### [Request]
Rewrite the rows from the line containing "Viewport: 986px width, 696px" up to and including the line containing "[x=336, y=156]" as a JSON list of strings, one string per line, skipping blank lines.

### [Data]

--

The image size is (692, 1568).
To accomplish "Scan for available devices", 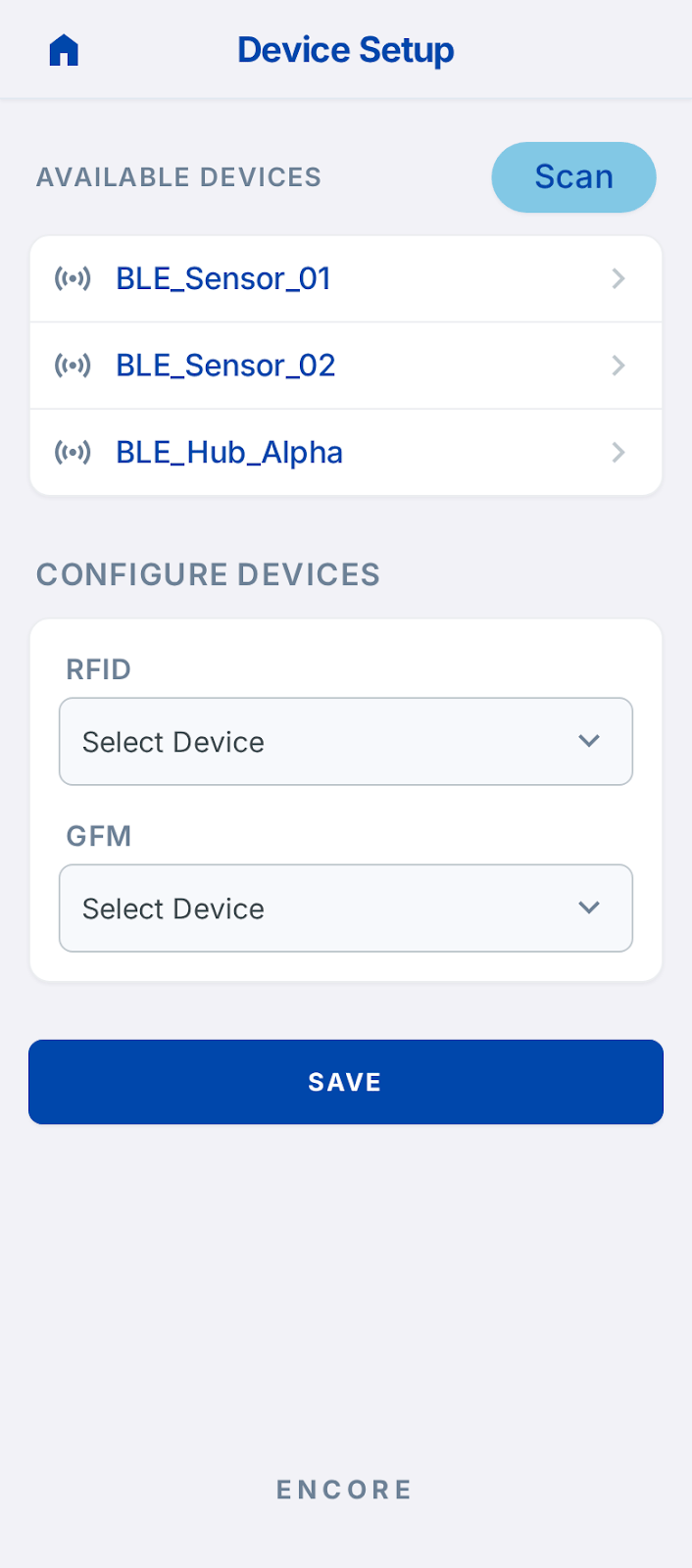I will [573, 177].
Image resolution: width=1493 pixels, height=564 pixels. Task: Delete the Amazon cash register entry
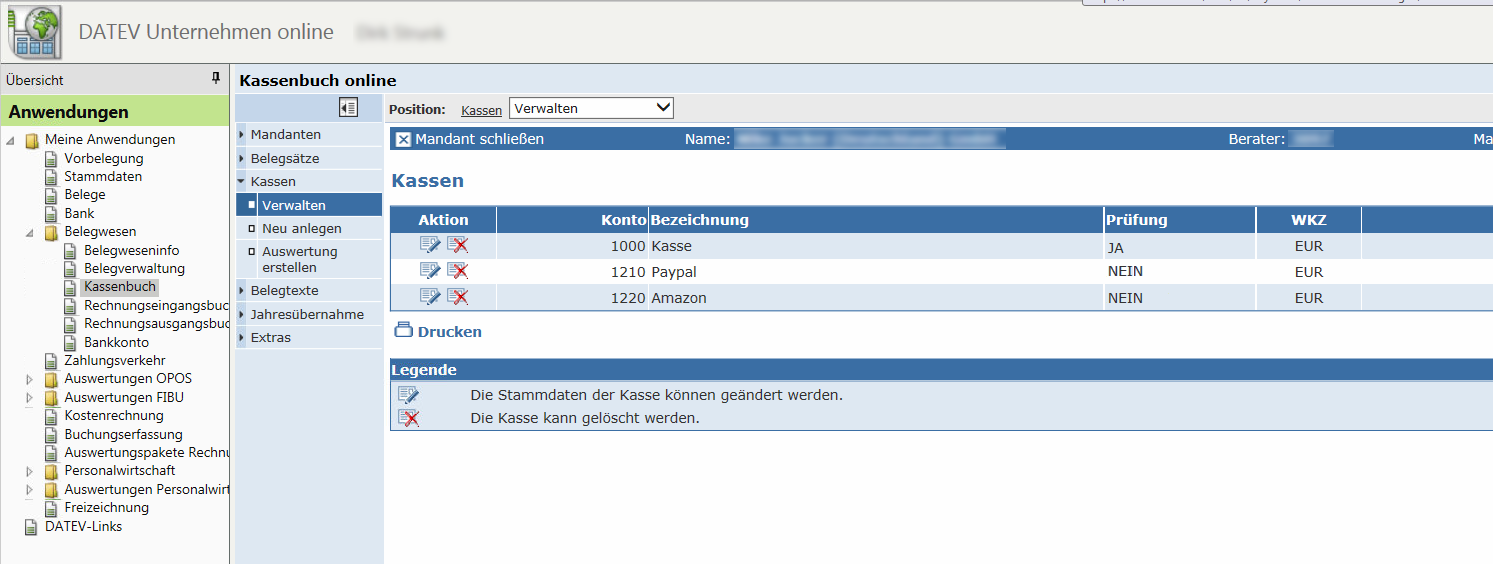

--

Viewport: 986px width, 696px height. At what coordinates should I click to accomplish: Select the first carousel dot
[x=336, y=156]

--

### [Written reply]
[
  "Viewport: 986px width, 696px height. At what coordinates should I click to accomplish: Select the first carousel dot",
  "[x=336, y=156]"
]